Thursday, 22 May 2008 4:05 PM

Logging Companies Accussed of Robing Solomon Islands.

I really felt that we have been robed especially with the real values that we supposed to get from the logging industry over so many years that we have them around in the country. The Forestry Act that we have (the one i looked at 5 years ago) is out of date and is not applicable to the current situations.

The Act should be amended and provide for provisions where log prices can be reviewed on monthly or yearly basis. It should give more power to the resource owners and ensure a transparent process in negotiating technology agreement with genuine logging companies. I think the forestry department has been working on that.

The code of harvesting practice that the forestry department adopted up to year 2000 has never been implemented in which forestry officers may not have power or very little power to investigate issues in the field. there was a recent code of harvesting practice which highlighted 13 key standards that all logging operations has to meet.

It looks cool and should that be implemented, we should be able to have control over issues such as; log discrepancies,(ensuring that log volumes are accurate); grading of logs and species, (ensure that correct species are identified as prices vary between species to avoid clashing valuable species under mix grades) and many more.
There is ample evidence that our governing political system maybe vulnerable to corruption and this will also affect its branches, the lower level in our case the forestry officers.

I think there is a greater urgency to include training of certain landowners about the code of harvesting practice so that they too along with the forestry officers will implement the code especially in sensitive areas such as log scaling and log grading, this is where millions of dollars slipped. This group of land owners will then be given certain power under the Forestry ACT to influence logging operation activities. This will ensure that all stake holders participate in the quality control of logging operations rather than what is normally practice where only forestry officers do the checking and who knows, behind the lock doors arrangements to robe the country is fixed.

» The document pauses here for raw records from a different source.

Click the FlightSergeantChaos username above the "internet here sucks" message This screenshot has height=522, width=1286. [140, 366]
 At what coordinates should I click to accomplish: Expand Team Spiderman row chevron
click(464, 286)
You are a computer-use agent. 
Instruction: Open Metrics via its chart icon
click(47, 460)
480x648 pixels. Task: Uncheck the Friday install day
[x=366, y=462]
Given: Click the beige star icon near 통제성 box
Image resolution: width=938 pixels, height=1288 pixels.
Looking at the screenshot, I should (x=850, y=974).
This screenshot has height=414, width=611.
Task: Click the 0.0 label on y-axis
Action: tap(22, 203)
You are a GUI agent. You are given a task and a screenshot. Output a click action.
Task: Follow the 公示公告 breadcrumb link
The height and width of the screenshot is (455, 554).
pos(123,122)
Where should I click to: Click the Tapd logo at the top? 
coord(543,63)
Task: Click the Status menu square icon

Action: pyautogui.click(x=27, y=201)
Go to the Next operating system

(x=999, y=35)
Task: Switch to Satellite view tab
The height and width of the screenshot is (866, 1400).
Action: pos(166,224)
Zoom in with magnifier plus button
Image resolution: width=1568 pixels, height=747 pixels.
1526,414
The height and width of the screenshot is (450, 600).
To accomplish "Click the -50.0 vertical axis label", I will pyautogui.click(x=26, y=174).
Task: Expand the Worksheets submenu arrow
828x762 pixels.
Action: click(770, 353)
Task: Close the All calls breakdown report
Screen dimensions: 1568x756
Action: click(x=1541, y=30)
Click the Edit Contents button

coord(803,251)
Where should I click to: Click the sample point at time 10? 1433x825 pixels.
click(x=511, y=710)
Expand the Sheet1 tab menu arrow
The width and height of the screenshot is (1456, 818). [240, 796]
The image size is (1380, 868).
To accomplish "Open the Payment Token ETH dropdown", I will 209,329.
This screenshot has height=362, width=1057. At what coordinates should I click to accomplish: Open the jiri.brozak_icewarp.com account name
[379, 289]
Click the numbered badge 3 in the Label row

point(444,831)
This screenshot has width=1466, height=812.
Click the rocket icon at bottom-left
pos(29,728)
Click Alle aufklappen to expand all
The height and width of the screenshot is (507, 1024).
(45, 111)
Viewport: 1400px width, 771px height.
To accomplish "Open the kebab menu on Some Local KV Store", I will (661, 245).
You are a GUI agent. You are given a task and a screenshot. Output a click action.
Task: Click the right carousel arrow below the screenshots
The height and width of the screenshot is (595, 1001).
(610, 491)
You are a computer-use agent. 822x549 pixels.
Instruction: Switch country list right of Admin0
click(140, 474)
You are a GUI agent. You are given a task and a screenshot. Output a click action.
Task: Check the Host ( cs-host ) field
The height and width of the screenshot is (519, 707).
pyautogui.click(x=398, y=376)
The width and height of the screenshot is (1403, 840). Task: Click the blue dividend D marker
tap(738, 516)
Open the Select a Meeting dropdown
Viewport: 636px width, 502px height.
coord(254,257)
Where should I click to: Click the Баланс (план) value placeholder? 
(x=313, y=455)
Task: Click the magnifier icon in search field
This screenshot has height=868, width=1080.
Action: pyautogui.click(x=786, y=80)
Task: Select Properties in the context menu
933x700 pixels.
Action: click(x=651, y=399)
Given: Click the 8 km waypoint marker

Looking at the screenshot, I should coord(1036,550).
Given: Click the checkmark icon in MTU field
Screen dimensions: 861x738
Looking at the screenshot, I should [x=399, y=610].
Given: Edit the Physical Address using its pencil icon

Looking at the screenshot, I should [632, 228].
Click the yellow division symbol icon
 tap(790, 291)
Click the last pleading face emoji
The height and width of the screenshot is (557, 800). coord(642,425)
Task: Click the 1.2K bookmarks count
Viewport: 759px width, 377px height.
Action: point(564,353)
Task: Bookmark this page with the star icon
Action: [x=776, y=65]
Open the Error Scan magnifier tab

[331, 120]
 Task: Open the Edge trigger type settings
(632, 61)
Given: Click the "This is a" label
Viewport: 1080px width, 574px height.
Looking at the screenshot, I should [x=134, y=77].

Anyway, we cant really pinpoint Forestry officers for this matter as they are only part and puzzle of a complicated cycle because in most instances the monitoring arm of the forestry department is often paralyzed with non-availability of funds to travel to various logging operations for monitoring purporses which means that most shipments left unattended, hence with the inclusion of landowners quality control team, there will be effective coordination of logs and shipments out of the country.

Thank you

Disclaimer: The views and opinions expressed in this letter/article are those of Richardson Palmer and do not necessarily reflect the official policy or position of Solomon Times Online.